## EXERCISE REQUIREMENTS
Reproduce every record below verbatim, line for line, and omit the pictures.

[Begin GIVEN RECORDS]

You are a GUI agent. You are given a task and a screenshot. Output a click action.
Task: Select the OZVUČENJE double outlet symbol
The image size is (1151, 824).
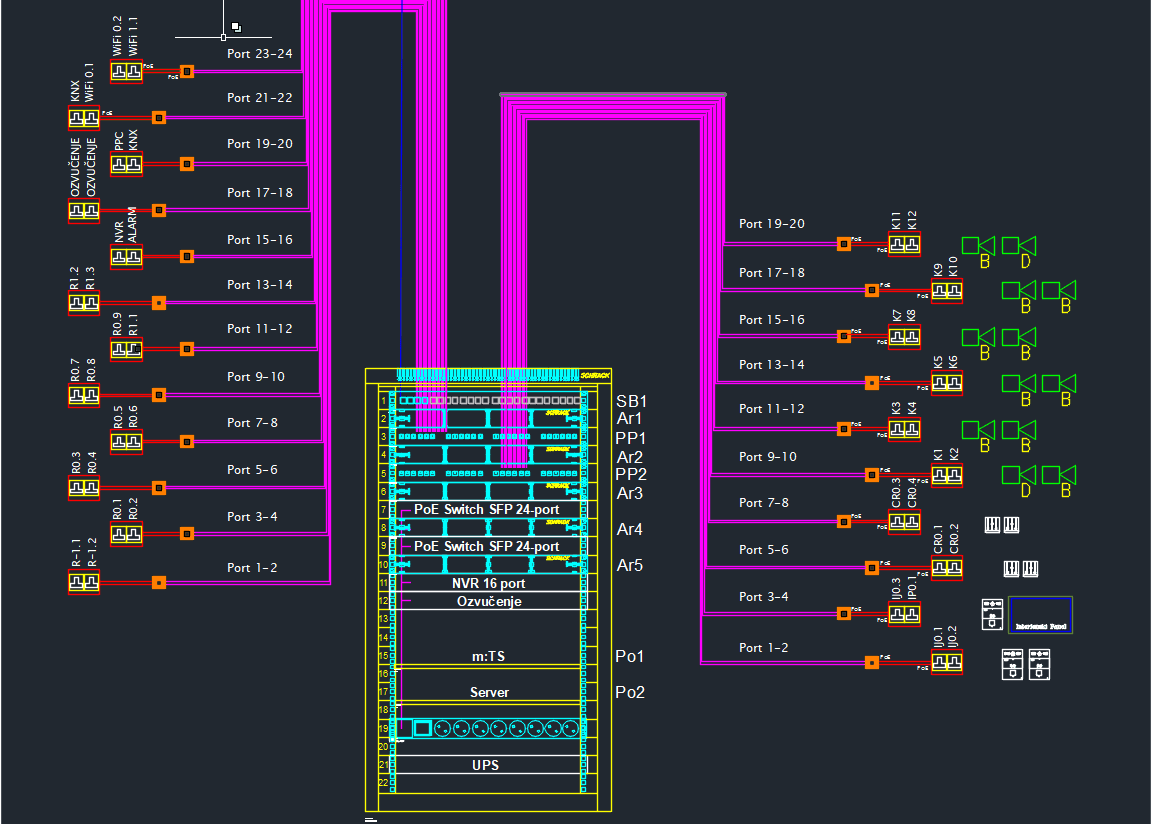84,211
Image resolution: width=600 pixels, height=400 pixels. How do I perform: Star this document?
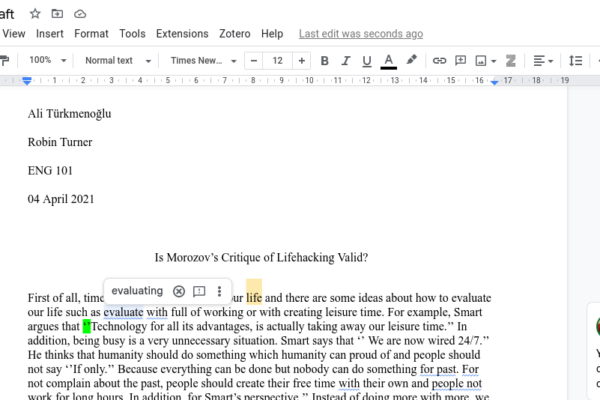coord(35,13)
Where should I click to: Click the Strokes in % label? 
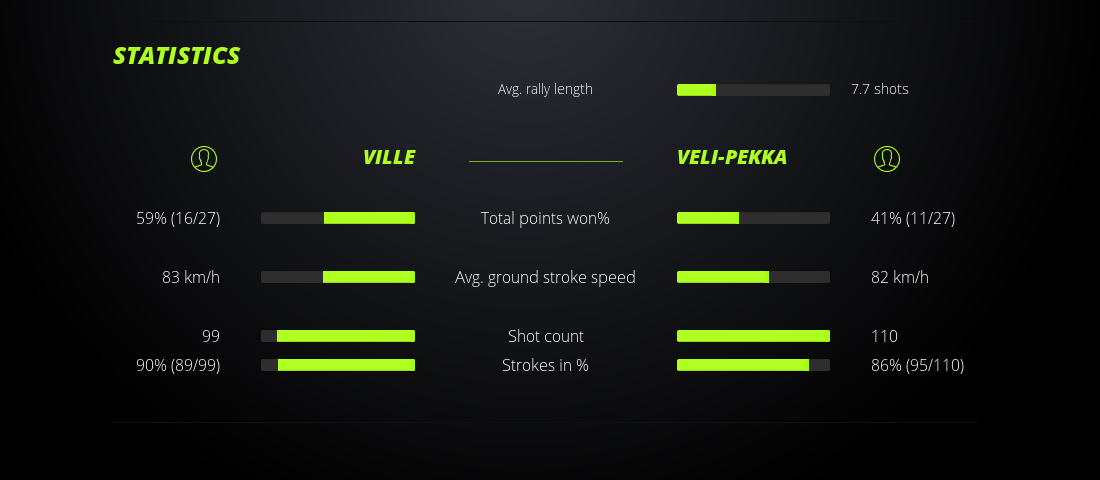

[End GIVEN RECORDS]

## RESULT FOR THIS EXERCISE
You are a GUI agent. You are given a task and a screenshot. Output a click action.
Task: Select the OZVUČENJE double outlet symbol
The image size is (1151, 824).
84,211
Image resolution: width=600 pixels, height=400 pixels. How do I perform: Star this document?
coord(35,13)
Where should I click to: Click the Strokes in % label? 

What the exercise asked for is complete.